◆ Task statement: What is the number of lines in the entries that contain the word "options"? Answer with that figure alone.

Source material: Begin

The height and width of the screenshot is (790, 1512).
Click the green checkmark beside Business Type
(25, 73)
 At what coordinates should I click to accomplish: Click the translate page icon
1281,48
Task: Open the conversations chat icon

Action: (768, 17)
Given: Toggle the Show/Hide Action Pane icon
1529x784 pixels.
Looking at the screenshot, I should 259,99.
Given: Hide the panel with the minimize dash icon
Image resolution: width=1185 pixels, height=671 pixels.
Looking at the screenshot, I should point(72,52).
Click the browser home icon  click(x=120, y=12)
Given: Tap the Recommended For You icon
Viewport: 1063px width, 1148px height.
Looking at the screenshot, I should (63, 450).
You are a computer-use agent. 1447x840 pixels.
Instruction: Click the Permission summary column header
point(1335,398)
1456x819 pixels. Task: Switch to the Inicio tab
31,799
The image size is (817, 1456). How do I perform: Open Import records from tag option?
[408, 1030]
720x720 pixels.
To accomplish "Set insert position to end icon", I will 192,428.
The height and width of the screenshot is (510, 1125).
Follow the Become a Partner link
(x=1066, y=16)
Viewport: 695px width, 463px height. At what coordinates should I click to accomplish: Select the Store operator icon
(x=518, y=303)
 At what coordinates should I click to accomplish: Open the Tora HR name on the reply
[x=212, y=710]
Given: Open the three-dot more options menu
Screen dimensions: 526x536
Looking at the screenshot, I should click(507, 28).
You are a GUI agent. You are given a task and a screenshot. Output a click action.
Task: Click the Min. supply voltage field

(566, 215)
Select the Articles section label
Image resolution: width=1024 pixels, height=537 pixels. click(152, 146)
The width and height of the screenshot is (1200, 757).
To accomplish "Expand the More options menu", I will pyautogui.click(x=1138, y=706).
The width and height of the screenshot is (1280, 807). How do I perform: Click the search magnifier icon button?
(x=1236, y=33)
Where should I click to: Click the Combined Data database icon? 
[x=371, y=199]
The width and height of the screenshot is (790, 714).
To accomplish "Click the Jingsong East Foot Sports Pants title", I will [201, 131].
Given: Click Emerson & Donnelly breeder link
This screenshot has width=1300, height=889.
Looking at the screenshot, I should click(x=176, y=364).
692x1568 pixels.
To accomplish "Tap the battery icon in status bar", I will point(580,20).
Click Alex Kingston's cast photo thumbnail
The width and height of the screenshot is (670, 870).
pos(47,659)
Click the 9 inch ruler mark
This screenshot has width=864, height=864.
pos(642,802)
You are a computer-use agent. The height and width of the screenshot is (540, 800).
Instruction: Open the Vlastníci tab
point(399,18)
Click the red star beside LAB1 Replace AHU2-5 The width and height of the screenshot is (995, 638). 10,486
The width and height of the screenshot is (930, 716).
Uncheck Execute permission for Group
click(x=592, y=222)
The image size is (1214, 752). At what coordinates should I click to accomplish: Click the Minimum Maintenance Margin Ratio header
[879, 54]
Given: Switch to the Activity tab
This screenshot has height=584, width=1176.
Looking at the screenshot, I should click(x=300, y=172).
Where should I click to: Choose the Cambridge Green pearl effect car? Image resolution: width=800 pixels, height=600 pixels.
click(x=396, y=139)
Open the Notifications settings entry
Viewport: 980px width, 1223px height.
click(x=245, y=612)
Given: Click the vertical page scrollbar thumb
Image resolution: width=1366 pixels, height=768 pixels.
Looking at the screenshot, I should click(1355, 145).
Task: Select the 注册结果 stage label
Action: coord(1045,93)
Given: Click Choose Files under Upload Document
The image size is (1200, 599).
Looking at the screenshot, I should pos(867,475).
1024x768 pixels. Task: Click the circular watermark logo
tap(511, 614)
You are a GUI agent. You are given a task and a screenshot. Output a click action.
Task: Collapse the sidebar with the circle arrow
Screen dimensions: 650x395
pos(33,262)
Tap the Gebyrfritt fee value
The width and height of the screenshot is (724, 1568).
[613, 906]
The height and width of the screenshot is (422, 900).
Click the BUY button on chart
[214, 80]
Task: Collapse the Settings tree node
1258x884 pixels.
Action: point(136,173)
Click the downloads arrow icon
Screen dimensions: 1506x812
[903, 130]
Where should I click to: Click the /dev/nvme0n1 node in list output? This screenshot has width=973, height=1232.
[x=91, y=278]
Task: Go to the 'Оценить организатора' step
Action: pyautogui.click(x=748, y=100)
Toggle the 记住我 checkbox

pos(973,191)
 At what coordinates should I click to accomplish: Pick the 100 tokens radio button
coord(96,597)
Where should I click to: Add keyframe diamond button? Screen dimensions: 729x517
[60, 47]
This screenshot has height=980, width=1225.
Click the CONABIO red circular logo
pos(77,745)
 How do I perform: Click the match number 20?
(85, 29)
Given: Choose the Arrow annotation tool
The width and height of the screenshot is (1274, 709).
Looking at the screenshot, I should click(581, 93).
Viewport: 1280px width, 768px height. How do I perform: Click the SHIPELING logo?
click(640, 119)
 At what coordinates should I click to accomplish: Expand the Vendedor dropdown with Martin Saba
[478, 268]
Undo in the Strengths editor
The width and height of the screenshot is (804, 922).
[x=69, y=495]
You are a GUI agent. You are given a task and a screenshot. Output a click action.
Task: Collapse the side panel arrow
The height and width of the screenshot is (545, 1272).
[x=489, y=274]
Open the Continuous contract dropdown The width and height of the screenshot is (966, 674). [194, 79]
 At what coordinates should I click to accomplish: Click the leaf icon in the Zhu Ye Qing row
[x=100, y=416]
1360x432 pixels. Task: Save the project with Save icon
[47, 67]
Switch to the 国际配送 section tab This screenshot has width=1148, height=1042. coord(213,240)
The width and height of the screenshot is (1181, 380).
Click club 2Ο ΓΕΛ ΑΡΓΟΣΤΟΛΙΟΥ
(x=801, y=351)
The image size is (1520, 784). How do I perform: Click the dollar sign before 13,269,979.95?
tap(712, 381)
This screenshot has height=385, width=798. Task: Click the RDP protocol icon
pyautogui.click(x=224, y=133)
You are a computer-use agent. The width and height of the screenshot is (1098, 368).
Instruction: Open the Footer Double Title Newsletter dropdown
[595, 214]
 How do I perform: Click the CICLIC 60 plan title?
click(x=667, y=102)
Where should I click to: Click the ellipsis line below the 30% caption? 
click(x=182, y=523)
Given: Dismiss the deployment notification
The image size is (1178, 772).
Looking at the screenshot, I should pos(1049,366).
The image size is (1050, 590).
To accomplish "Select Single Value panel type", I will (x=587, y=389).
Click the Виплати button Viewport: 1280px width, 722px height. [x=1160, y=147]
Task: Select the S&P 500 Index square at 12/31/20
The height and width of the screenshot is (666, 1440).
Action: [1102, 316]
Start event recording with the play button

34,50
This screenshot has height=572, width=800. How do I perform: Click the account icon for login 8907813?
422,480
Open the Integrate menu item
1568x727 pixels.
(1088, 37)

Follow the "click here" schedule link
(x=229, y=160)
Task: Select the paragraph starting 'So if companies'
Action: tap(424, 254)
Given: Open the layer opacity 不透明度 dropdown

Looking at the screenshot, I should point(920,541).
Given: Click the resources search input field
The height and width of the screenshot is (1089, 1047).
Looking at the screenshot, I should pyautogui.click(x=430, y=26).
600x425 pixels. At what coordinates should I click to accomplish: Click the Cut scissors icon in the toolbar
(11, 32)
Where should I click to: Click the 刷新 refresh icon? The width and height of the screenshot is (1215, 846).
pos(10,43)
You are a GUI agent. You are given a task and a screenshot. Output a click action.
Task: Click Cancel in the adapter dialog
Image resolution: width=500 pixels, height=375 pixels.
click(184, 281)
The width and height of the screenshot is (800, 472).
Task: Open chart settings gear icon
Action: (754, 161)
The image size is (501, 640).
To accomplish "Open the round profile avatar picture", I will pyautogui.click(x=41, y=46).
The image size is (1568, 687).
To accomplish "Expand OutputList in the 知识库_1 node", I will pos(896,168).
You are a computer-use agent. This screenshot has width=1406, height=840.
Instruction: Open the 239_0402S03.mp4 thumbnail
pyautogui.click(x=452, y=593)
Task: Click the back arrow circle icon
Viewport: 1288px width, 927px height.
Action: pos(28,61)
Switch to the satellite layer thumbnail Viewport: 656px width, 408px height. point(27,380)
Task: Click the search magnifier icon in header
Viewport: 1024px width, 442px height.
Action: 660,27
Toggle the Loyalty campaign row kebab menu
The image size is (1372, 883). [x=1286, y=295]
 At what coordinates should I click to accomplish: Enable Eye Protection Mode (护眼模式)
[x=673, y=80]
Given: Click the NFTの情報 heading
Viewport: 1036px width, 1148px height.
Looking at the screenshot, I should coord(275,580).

Source material: End

◆ Reply to the exercise: 2